§ What the task asks
Give the lines of the entries below as a numbered list, leaving out any blank lines.

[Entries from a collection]
- - -
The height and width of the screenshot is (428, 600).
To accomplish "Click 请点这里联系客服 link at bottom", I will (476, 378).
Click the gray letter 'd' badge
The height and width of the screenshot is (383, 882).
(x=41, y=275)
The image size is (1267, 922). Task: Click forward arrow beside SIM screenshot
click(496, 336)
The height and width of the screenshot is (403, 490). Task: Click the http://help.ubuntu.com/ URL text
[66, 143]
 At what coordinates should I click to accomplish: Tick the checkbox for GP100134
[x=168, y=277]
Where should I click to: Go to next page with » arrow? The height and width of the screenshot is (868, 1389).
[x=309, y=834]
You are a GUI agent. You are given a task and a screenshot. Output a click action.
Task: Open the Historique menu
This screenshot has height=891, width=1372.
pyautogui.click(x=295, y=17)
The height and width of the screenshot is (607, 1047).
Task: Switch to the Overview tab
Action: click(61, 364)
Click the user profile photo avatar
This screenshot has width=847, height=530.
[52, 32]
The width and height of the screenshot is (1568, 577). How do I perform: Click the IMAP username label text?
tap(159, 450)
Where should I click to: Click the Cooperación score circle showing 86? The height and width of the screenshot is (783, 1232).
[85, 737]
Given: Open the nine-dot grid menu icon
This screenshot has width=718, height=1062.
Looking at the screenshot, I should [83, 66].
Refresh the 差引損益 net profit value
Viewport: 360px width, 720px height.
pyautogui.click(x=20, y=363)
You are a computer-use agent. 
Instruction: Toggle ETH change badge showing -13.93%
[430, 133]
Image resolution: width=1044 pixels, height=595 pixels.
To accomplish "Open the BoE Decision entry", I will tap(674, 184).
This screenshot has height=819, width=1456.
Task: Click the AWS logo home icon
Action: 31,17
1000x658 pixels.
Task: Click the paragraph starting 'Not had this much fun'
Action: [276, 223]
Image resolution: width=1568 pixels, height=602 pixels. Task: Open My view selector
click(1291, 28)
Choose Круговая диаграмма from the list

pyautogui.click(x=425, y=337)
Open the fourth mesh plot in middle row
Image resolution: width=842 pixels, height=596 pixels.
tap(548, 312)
- - -
§ Final result
1. The height and width of the screenshot is (428, 600).
2. To accomplish "Click 请点这里联系客服 link at bottom", I will (476, 378).
3. Click the gray letter 'd' badge
4. The height and width of the screenshot is (383, 882).
5. (x=41, y=275)
6. The image size is (1267, 922). Task: Click forward arrow beside SIM screenshot
7. click(496, 336)
8. The height and width of the screenshot is (403, 490). Task: Click the http://help.ubuntu.com/ URL text
9. [66, 143]
10.  At what coordinates should I click to accomplish: Tick the checkbox for GP100134
11. [x=168, y=277]
12. Where should I click to: Go to next page with » arrow? The height and width of the screenshot is (868, 1389).
13. [x=309, y=834]
14. You are a GUI agent. You are given a task and a screenshot. Output a click action.
15. Task: Open the Historique menu
16. This screenshot has height=891, width=1372.
17. pyautogui.click(x=295, y=17)
18. The height and width of the screenshot is (607, 1047).
19. Task: Switch to the Overview tab
20. Action: click(61, 364)
21. Click the user profile photo avatar
22. This screenshot has width=847, height=530.
23. [52, 32]
24. The width and height of the screenshot is (1568, 577). How do I perform: Click the IMAP username label text?
25. tap(159, 450)
26. Where should I click to: Click the Cooperación score circle showing 86? The height and width of the screenshot is (783, 1232).
27. [85, 737]
28. Given: Open the nine-dot grid menu icon
29. This screenshot has width=718, height=1062.
30. Looking at the screenshot, I should [83, 66].
31. Refresh the 差引損益 net profit value
32. Viewport: 360px width, 720px height.
33. pyautogui.click(x=20, y=363)
34. You are a computer-use agent. 
35. Instruction: Toggle ETH change badge showing -13.93%
36. [430, 133]
37. Image resolution: width=1044 pixels, height=595 pixels.
38. To accomplish "Open the BoE Decision entry", I will tap(674, 184).
39. This screenshot has height=819, width=1456.
40. Task: Click the AWS logo home icon
41. Action: 31,17
42. 1000x658 pixels.
43. Task: Click the paragraph starting 'Not had this much fun'
44. Action: [276, 223]
45. Image resolution: width=1568 pixels, height=602 pixels. Task: Open My view selector
46. click(1291, 28)
47. Choose Круговая диаграмма from the list
48. pyautogui.click(x=425, y=337)
49. Open the fourth mesh plot in middle row
50. Image resolution: width=842 pixels, height=596 pixels.
51. tap(548, 312)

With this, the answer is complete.